Copia del material todo lo que va desde la línea que contiene "You are a computer-use agent. Screen" hasta la que contiene "Instruction: Open the ファイル(F) menu", ambas incluidas. Sustituye "menu" por "tab" y deja lo demás sin cambios.

MATERIAL DE TRABAJO:
- - -

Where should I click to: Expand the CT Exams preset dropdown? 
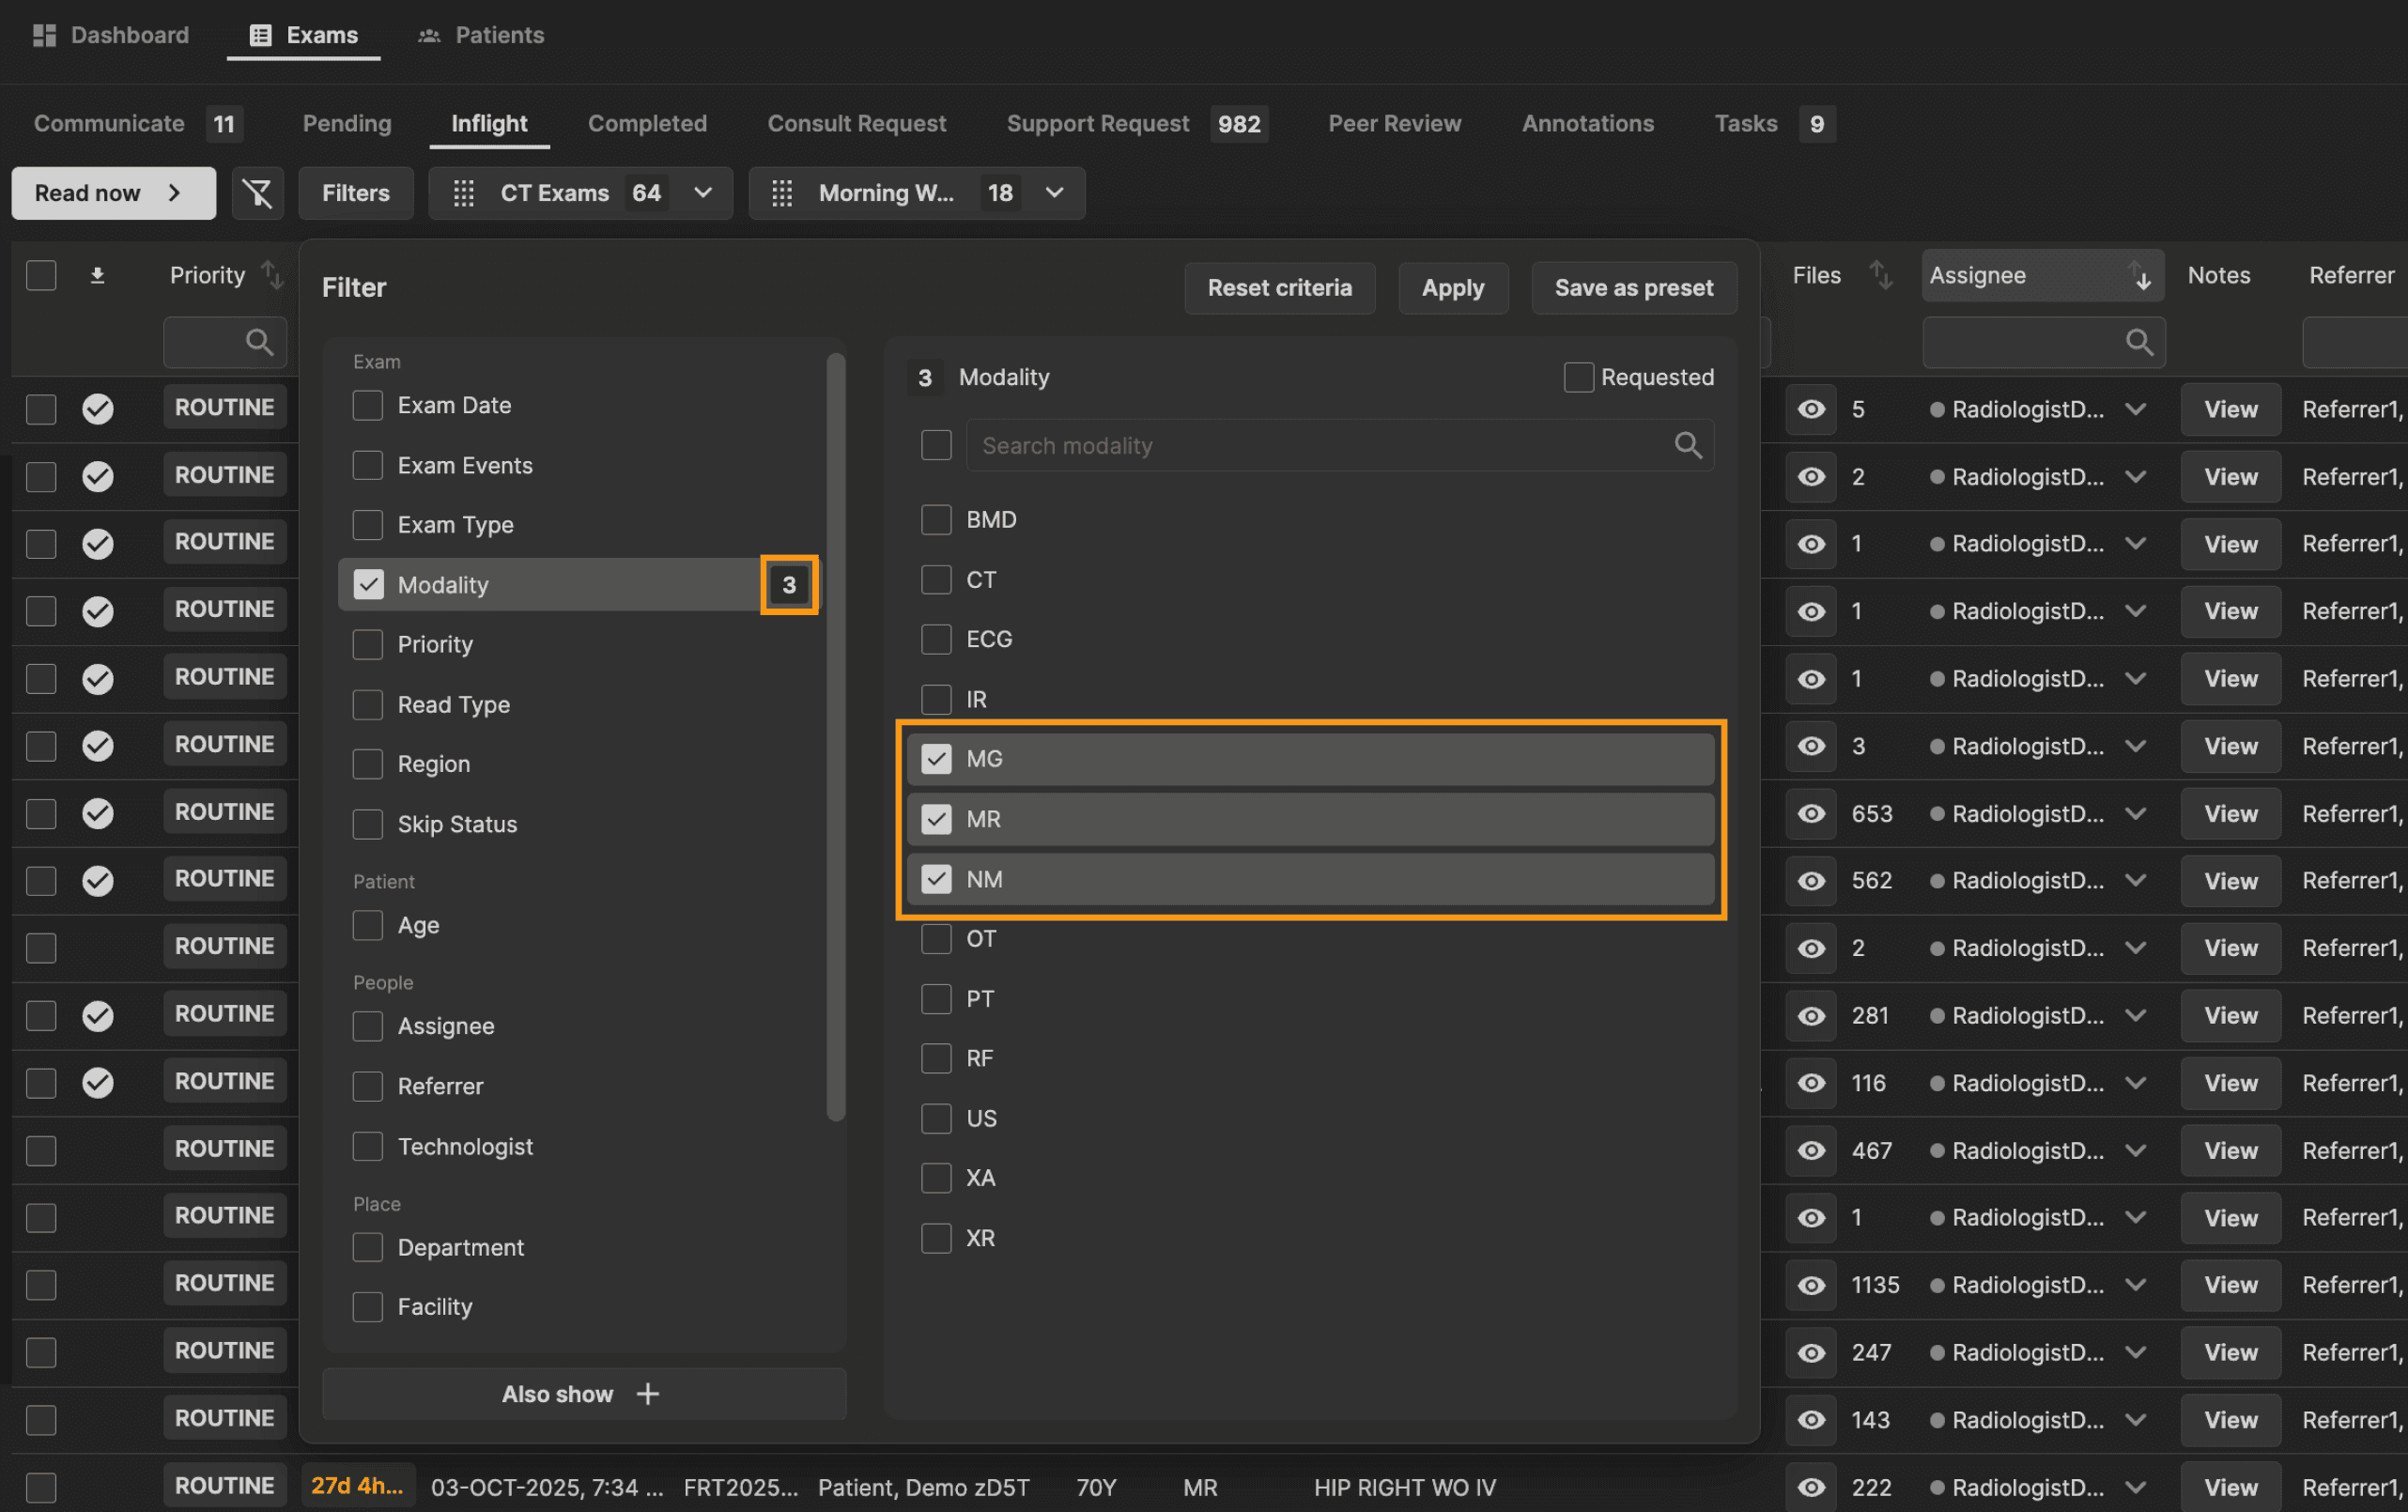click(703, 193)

- - -

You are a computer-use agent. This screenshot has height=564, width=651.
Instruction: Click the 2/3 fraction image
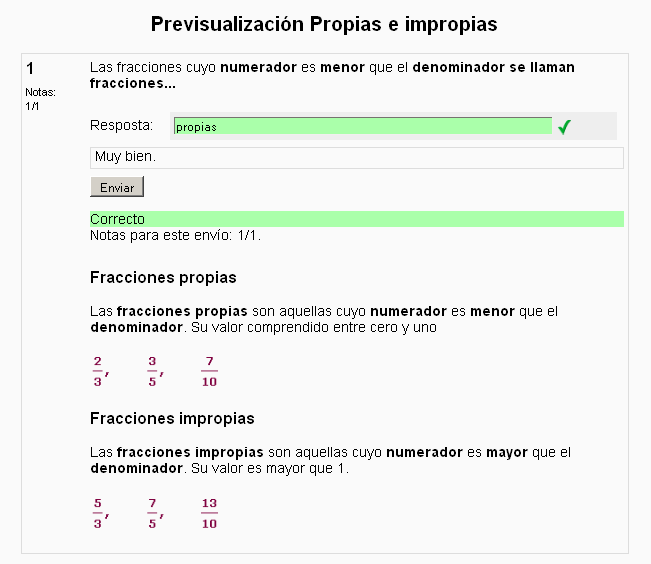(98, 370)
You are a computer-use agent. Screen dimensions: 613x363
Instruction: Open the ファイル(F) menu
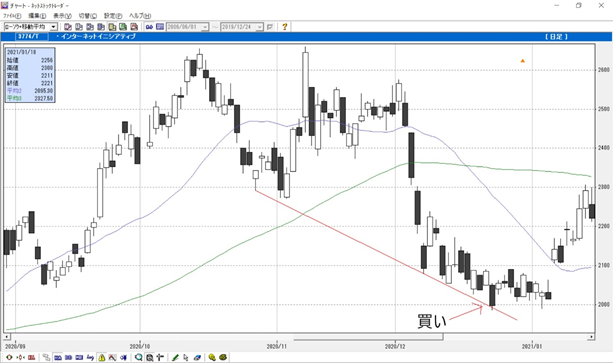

- - -

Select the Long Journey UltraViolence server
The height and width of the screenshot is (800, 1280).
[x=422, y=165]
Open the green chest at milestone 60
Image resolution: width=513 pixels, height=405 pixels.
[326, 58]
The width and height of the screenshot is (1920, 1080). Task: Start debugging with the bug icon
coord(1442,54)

- - -

RESULTADO:
You are a computer-use agent. Screen dimensions: 613x363
Instruction: Open the ファイル(F) tab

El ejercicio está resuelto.